Yes Daniel and I had our moments, we butted heads on more then a few occasions. But that was Daniel and his strong personality(like me). I never told Daniel what to do, just what I thought of certain things he didn't want to tell his Mom or Dad, and in a way I treasured the fact that he would only talk to me about these things. Yes we had "talks" but I knew he was smart enough to make the right choices. We became quite close the last 5 years, the day his Dad and I "finally"(chuckle) got married was the day he said to me.."Hey Lisa I can finally call you MOM" I smiled and said..."Yes my SON you can" but in my mind he was a SON way before that Day.

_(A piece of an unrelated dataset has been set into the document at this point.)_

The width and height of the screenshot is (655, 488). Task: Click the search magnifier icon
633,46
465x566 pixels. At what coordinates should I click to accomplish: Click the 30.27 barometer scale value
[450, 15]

I have a lot of fond memories of Daniel, teaching him to ski, teaching him to fish with his Dad Steven, camping trips where Daniel and I would always catch the most fish. Introducing him to 80's music(he loved it). Last summer was a great summer with him, probably one of our best, taking him out to the Bar with the "Cougars" poor kid didnt have a chance!! Taking him to Edmonton Shopping was another experience I think his Dad Steve was wore out by Mine and Daniels shopping(Chuckle). But Steve did introduce him to "Winners" where he would spend his whole cheque on T-shirts and Hoodies!!!
One thing I could always guarantee from Daniel is he always Thanked me for Dinner and Tell me how amazing it was( never got a chance to teach him to cook:( ..) Loved that about him, always polite and Kind. Stacey did an amazing job with all her kids. Stacey and I might not of been "best" friends but I never questioned how great of a Mother she is.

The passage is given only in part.